We have published a number of papers on the lattice-Boltzmann method, primarily directed towards simulating particle-fluid suspensions. The most important of our earlier papers are Refs. [55,56,74,82]. More recently we have implemented a point-force model of polymers in solution [1], using a lattice-Boltzmann model of the fluid that includes thermal fluctuations Ref. [54]. We are using this code to study polymer migration in narrow channel.
A code for simulating the dynamics of particle suspensions, Susp3D-v3.6.1, is available on request under the GPL license.
A new boundary condition for a solid-fluid interface has been developed, based on the ideas of Bouzidi et al. [2], who introduced a simple and accurate interpolation scheme to account for interface locations that do not fit precisely with the lattice-Boltzmann grid. We have modified their idea by interpolating only the equilibrium part of the velocity distribution. This enables us to use information from the boundary itself to reduce the span of fluid nodes needed for the interpolation, while at the same time eliminating the viscosity dependence of the boundary location [3].

+-------+

■ WRITTEN TASKS ■
**a)** Could you transcribe the lattice-Boltzmann passage, starting at "A new boundary" and ending at "boundary location [3]."?
**b)** Under what license does the lattice-Boltzmann passage say Susp3D-v3.6.1 is available?

(Rows from a screen grounding dataset)
+-------+

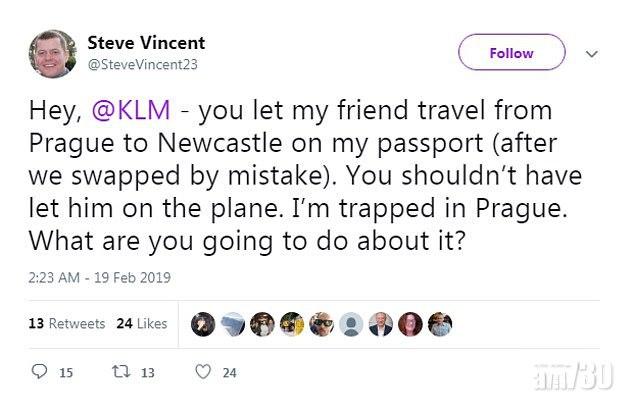Open the Steve Vincent display name
This screenshot has width=634, height=409.
coord(146,43)
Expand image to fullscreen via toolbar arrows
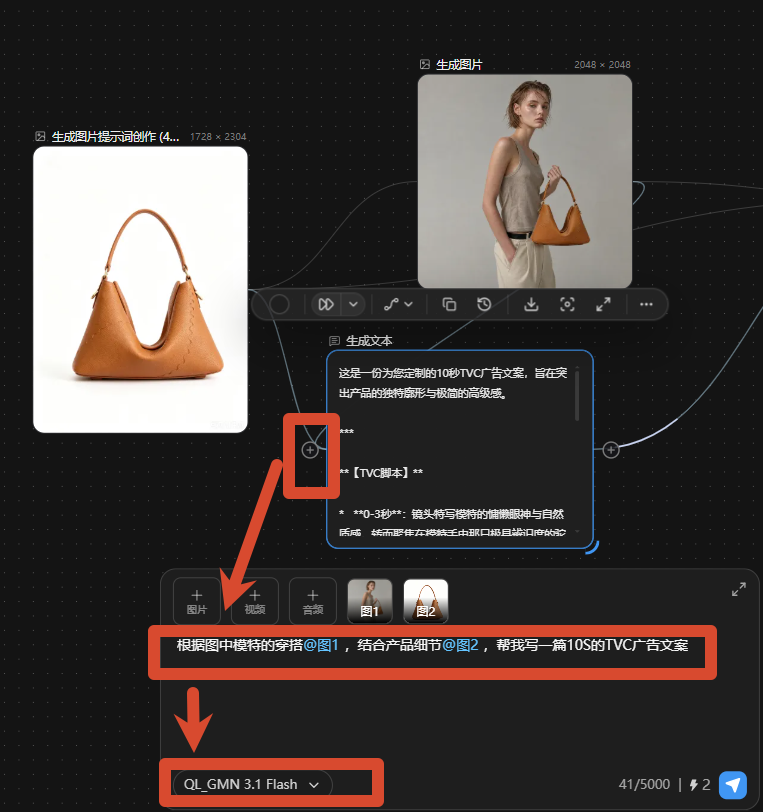 tap(603, 304)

+-------+

■ ANSWERS PER TASK ■
**a)**
A new boundary condition for a solid-fluid interface has been developed, based on the ideas of Bouzidi et al. [2], who introduced a simple and accurate interpolation scheme to account for interface locations that do not fit precisely with the lattice-Boltzmann grid. We have modified their idea by interpolating only the equilibrium part of the velocity distribution. This enables us to use information from the boundary itself to reduce the span of fluid nodes needed for the interpolation, while at the same time eliminating the viscosity dependence of the boundary location [3].

**b)** The GPL license.